### Reproduction study - Fairness and Bias in Online Selection
This notebook contains all experiments for the reproduction study of the paper "Fairness and Bias in Online Selection" for the 2022 ML Reproducibility Challenge.

The following cell downloads the Pokec dataset and places it in the data directory.

In [4]:
!wget http://snap.stanford.edu/data/soc-pokec-relationships.txt.gz
!wget http://snap.stanford.edu/data/soc-pokec-profiles.txt.gz
!mv soc-pokec-relationships.txt.gz data
!mv soc-pokec-profiles.txt.gz data

#### Secretary experiments & Extension experiment
The following cell contains all secretary experiments of the paper. Additionally, the secretary algorithm is applied to a new data set (URFGS). The same parameters are used as in the paper, except for the Pokec experiment due to time constaints. The plots generated by these experiments can be found within the "plots" folder.

In [5]:
from secretary_experiments import PrintStatistics, SecretaryExperiment, PlotSecretary

# Number of experiment repetitions 
num_rep = 20000
num_rep_pokec = 40000

# Variables for synthetic experiments (equal p, general p)
sizes = [10, 100, 1000, 10000]
equal_prob = [0.25, 0.25, 0.25, 0.25]
general_prob = [0.3, 0.25, 0.25, 0.2]

# Variables for maximization dataset experiments (bank, pokec)
max_prob = [0.2, 0.2, 0.2, 0.2, 0.2]

# Variables for research extention dataset experiment (ufrgs)
ufrgs_prob = [0.5, 0.5]

# Secretary experiments
PlotSecretary(num_rep, sizes, equal_prob, 'plots/Secretaryplot_equal.png', 'synth')
PlotSecretary(num_rep, sizes, general_prob, 'plots/Secretaryplot_general.png', 'synth')
PlotSecretary(num_rep, [], max_prob, 'plots/Secretaryplot_bank.png', 'bank')
PlotSecretary(num_rep_pokec, [], max_prob, 'plots/Secretaryplot_pokec.png', 'pokec')
PlotSecretary(num_rep, [], ufrgs_prob, 'plots/Secretaryplot_ufrgs.png', 'ufrgs')

#### Prophet experiments
The following cell contains all prophet experiments of the paper. The same parameters are used as in the paper. The plots generated by these experiments can be found within the "plots" folder.

In [2]:
from prophet_experiments import ProphetExperiment, PlotProphet
import distributions as ds

# Prophet experiment with uniform distributions.
num_rep = 50000
size = 50 
unif_dist = ds.UniformDistribution(loc=0, scale=1, n=size)
distributions_a = [unif_dist, unif_dist]
data = PlotProphet(num_rep, size, distributions_a, 'plots/Prophetplot_unif.png', printeval=False)

# Prophet experiment with binomial distributions.
size = 1000
bi_dist = ds.BinomialDistribution(size, 0.5)
distributions_b = [bi_dist, bi_dist]
data = PlotProphet(num_rep, size, distributions_b, 'plots/Prophetplot_bi.png', printeval=False)

#### Distribution plots
The following cell contains additional code for the plotting of the data set distributions for our research.
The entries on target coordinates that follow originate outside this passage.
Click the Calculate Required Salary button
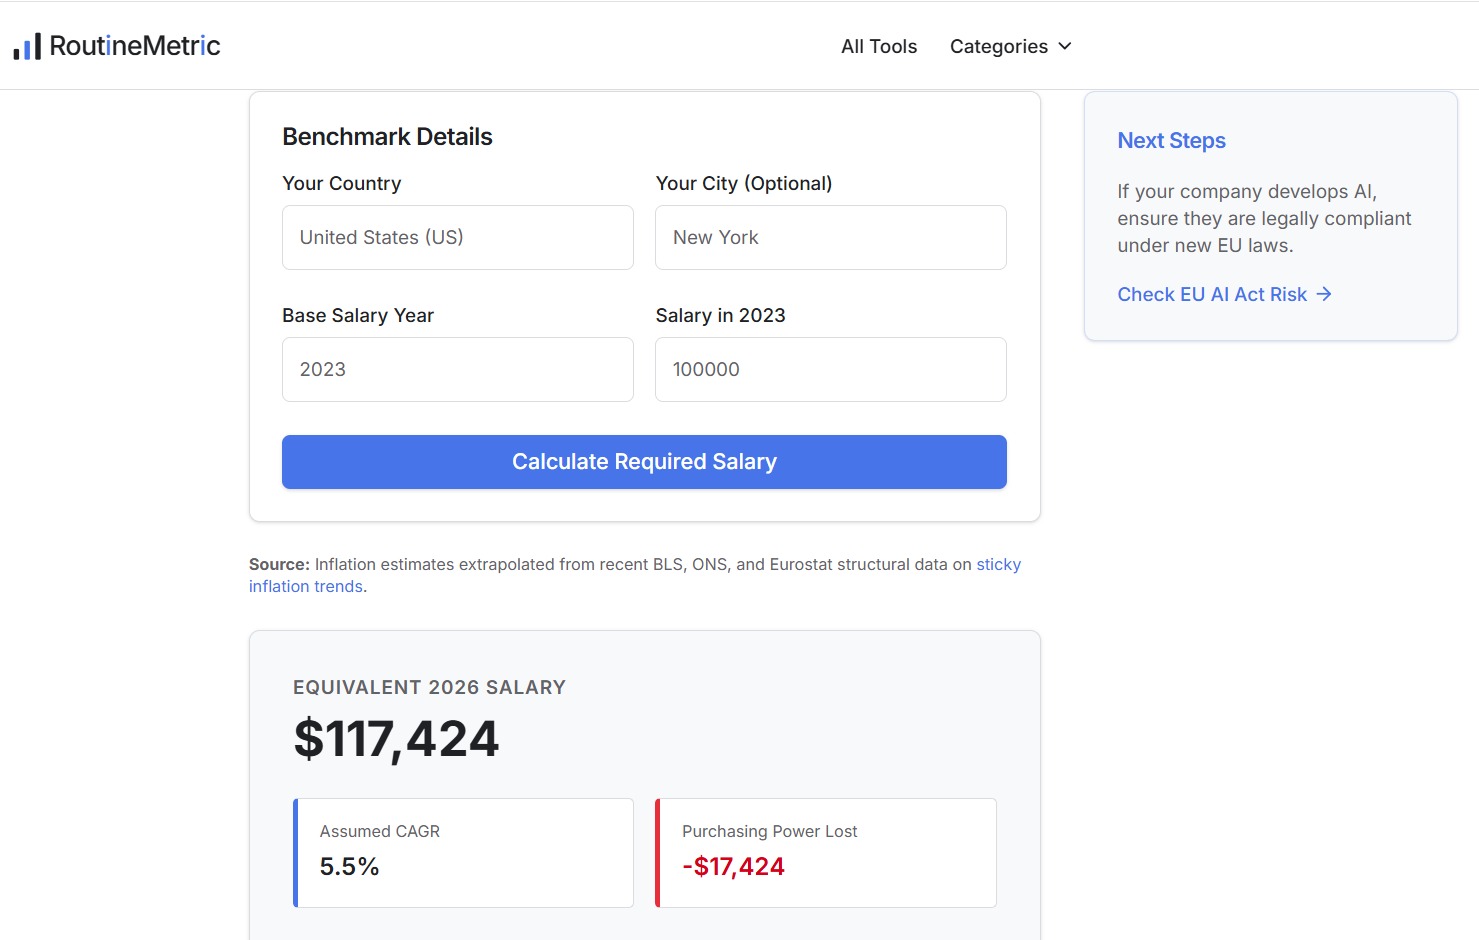The width and height of the screenshot is (1479, 940). [644, 462]

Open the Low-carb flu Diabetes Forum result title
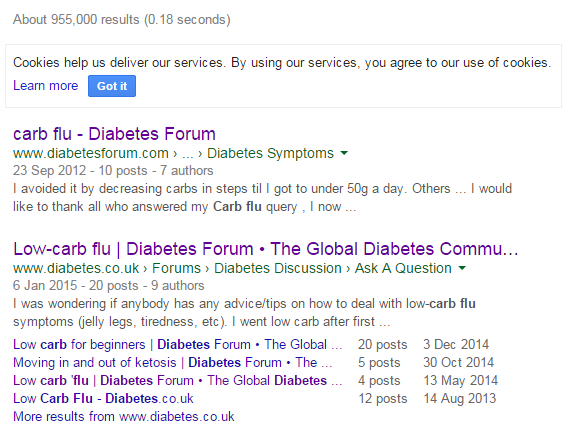click(x=266, y=249)
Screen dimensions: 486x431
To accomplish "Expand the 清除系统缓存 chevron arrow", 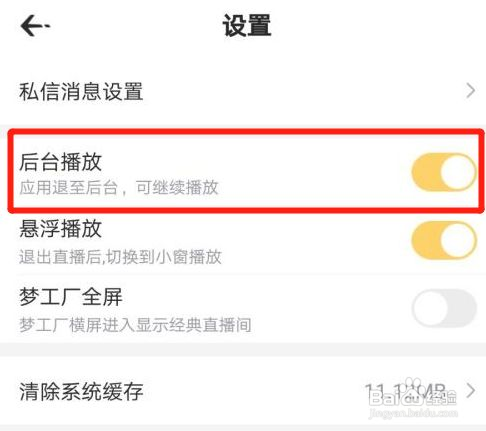I will click(470, 391).
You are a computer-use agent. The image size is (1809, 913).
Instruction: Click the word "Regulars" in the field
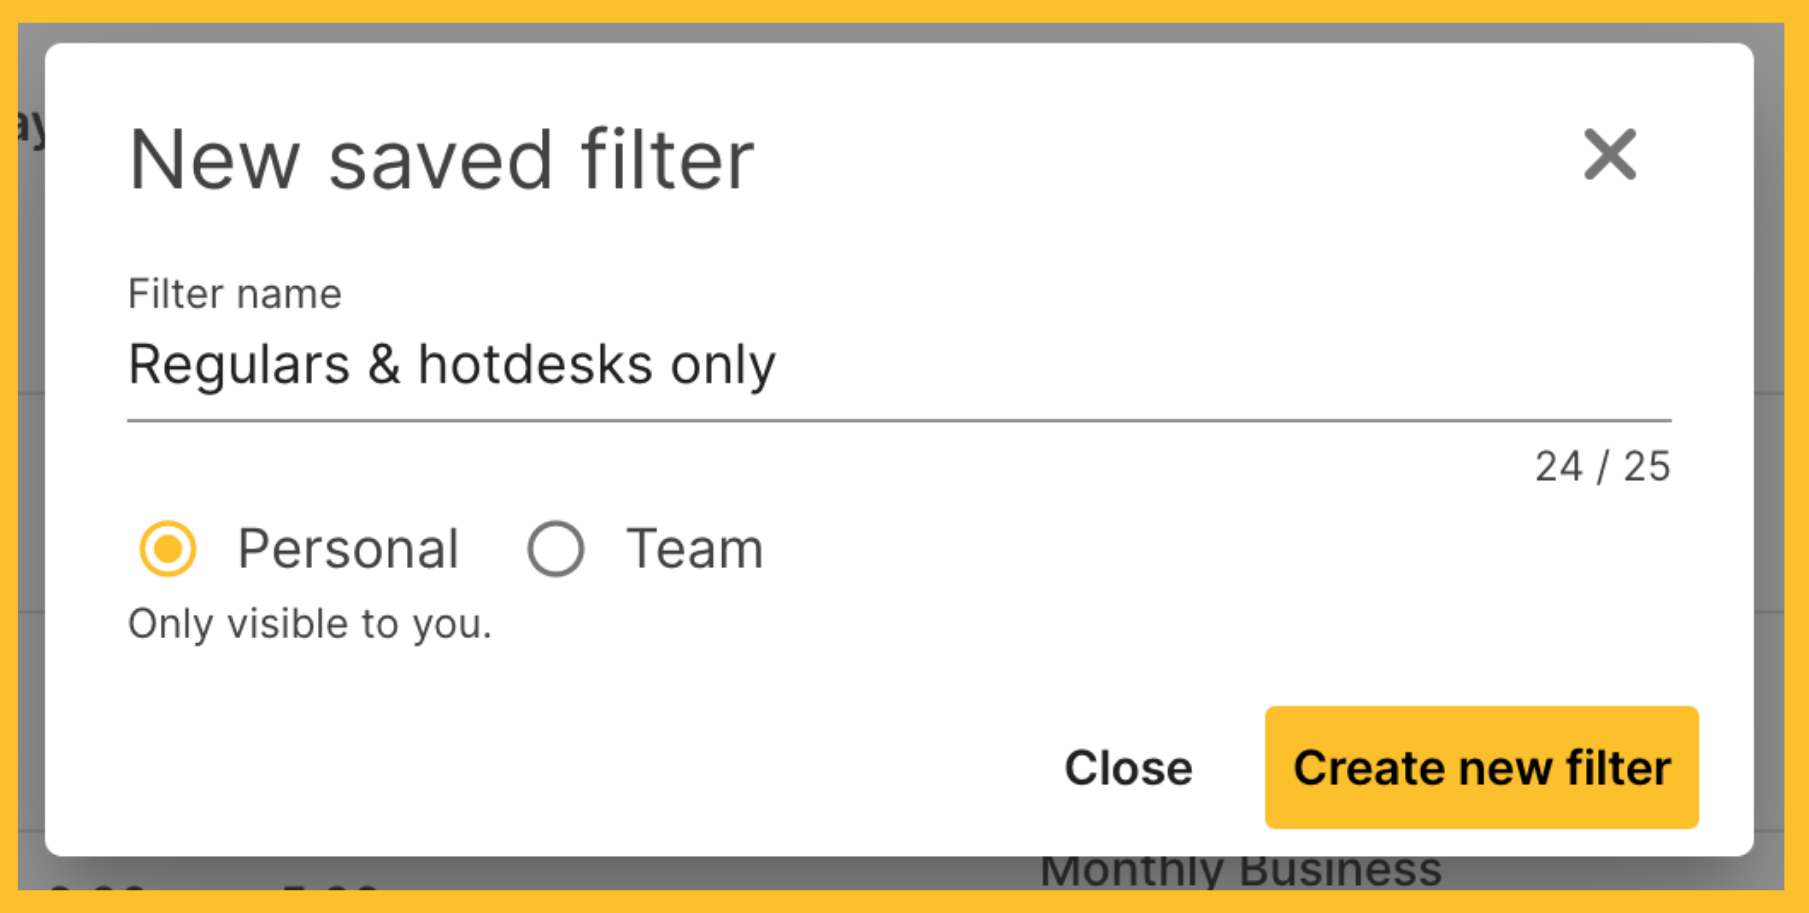tap(239, 365)
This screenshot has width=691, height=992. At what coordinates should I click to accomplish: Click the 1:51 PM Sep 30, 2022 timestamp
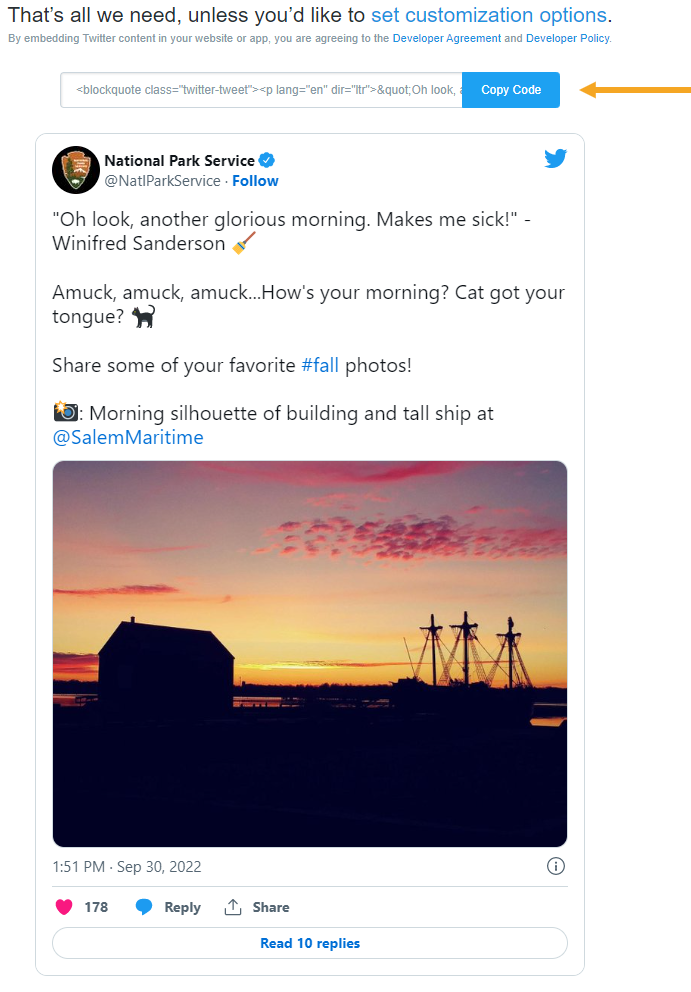click(x=127, y=867)
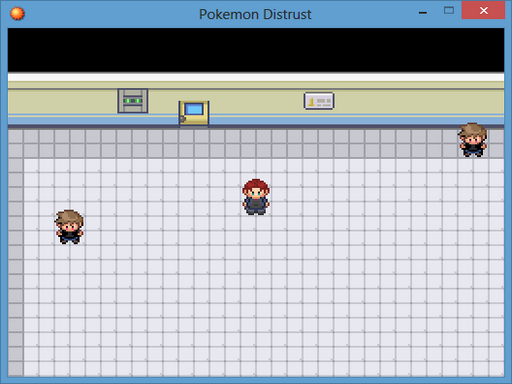Click the floor tile directly below player
This screenshot has height=384, width=512.
(256, 223)
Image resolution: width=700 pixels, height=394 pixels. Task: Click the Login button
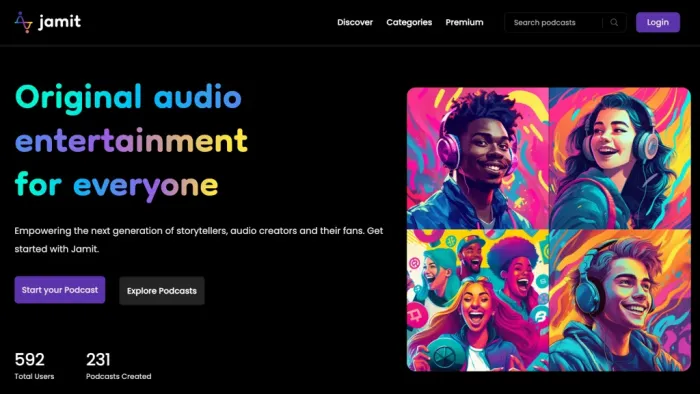[x=658, y=22]
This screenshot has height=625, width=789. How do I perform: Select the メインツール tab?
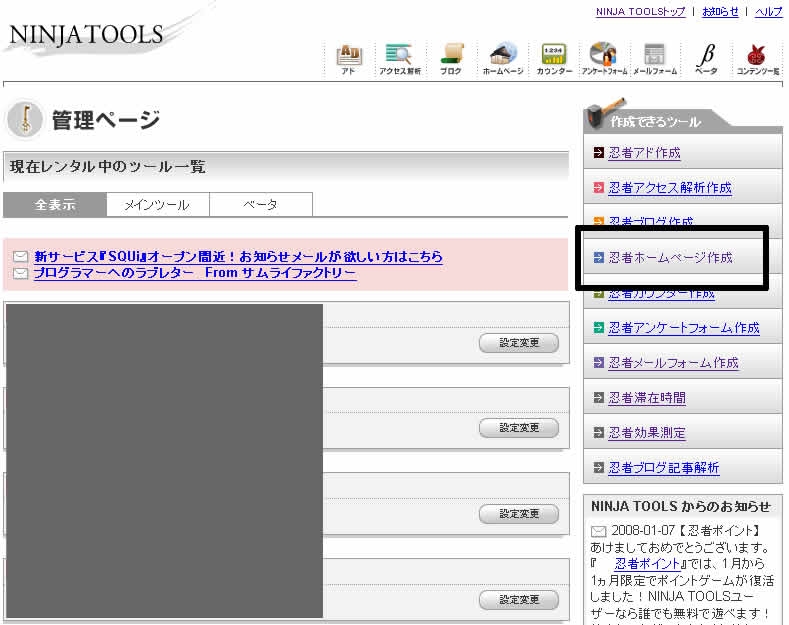click(156, 204)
The plots generated by these experiments can be found within the "distributions" folder.

In [3]:
from plot_distributions import PlotInstanceDistribution
from secretary_data import GetSecretaryInputBank, GetSecretaryInputPokec, GetSecretaryInputUfrgs
import pickle 

# Creating candidate lists from data sets
instance_bank = GetSecretaryInputBank(100000)
instance_pokec = pickle.load(open('data/pokec_instance.dat', 'rb'))
instance_urfgs = GetSecretaryInputUfrgs(100000)

# Plotting candidate lists distributions
PlotInstanceDistribution(instance_bank, 'Bank')
PlotInstanceDistribution(instance_pokec, 'Pokec')
PlotInstanceDistribution(instance_urfgs, 'Urfgs')